L’axe peau-intestin : une véritable communication entre les microbiotes
On le sait aujourd’hui : de nombreux problèmes de peau comme l’acné, la dermatite atopique, le psoriasis ou la rosacée sont provoqués par des déséquilibres du microbiote cutané, mais aussi par des déséquilibres du microbiote intestinal (17). Ceci suggère l’existence d’une communication entre la peau et ces deux populations de microbes. Mais par quels médiateurs cette communication peut-elle s’effectuer ?

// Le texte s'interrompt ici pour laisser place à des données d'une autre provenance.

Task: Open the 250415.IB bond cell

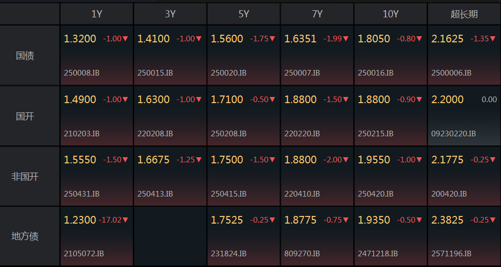Action: [x=244, y=177]
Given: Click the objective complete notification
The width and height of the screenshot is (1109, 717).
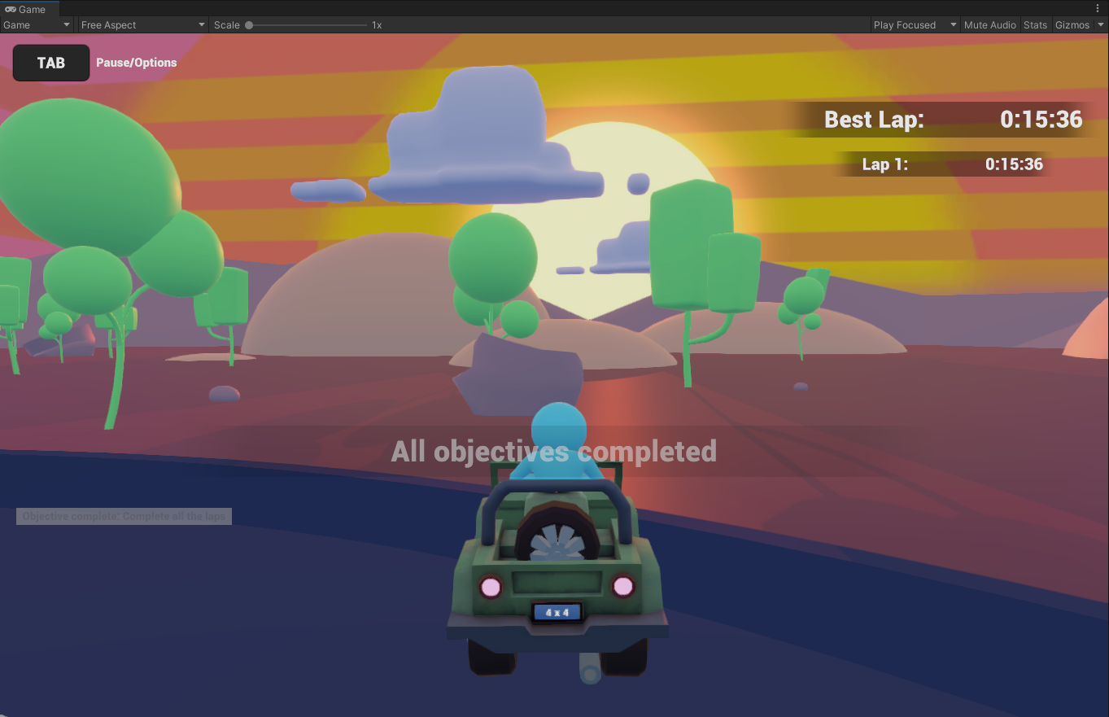Looking at the screenshot, I should coord(124,515).
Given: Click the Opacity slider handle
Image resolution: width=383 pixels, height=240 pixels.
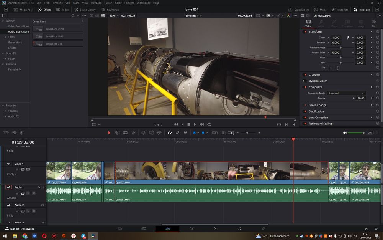Looking at the screenshot, I should tap(353, 98).
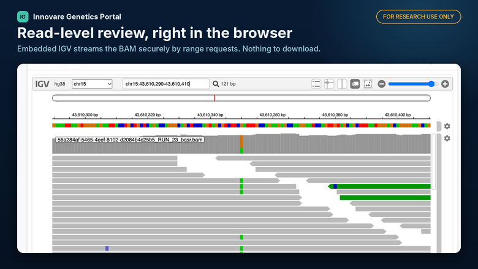Toggle the center line display
The image size is (478, 269).
pyautogui.click(x=342, y=84)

Il semblerait que certains métabolites produits par les microorganismes vivant dans l’intestin agissent au niveau de la peau (18). Par exemple, les acides gras à chaîne courte (AGCC), comme l’acétate ou le propionate, issus de la fermentation des fibres par les bactéries, modifieraient les profils bactériens du microbiote cutané. Ces AGCC auraient aussi un effet anti-oxydant sur la peau. L’acide propionique, également synthétisé par les bactéries du microbiote intestinal, aurait quant à eux un effet contre les bactéries de type staphylocoques, à l’origine de certaines infections de la peau.
En résumé
Même si les résultats de ces différentes études doivent encore être confirmés, ce sont les premiers pas dans l’exploration d’un nouveau continent. Ils montrent que :
- L’exposition au soleil modifie de manière positive le microbiote cutané ;
- Le microbiote cutané pourrait contribuer à protéger la peau du rayonnement solaire et à lutter contre ses effets délétères ;
- Le soleil modifie positivement le microbiote intestinal, probablement en partie grâce à la vitamine D ;
- Le soleil aurait un effet positif sur la diversité du microbiote intestinal ainsi que des effets anti-oxydants et immunomodulateurs ;
- Il existe un axe peau-intestin qui semble jouer un jeu fondamental dans le maintien de l’homéostasie du corps et la santé intestinale.
Affaire à suivre…
Longtemps sous-estimé, le microbiote est perçu aujourd’hui comme un véritable organe, à la fois extrêmement riche et particulièrement complexe.
Les prochaines études viseront à mieux comprendre quels paramètres du microbiote sont mis en jeu lors d’une exposition solaire, par quelles voies métaboliques les microorganismes y répondent et quels effets sur l’organisme ces processus engendrent.
Les chercheurs espèrent mieux comprendre certains troubles physiologiques, mais surtout trouver de nouveaux moyens de prévention et de nouvelles pistes thérapeutiques.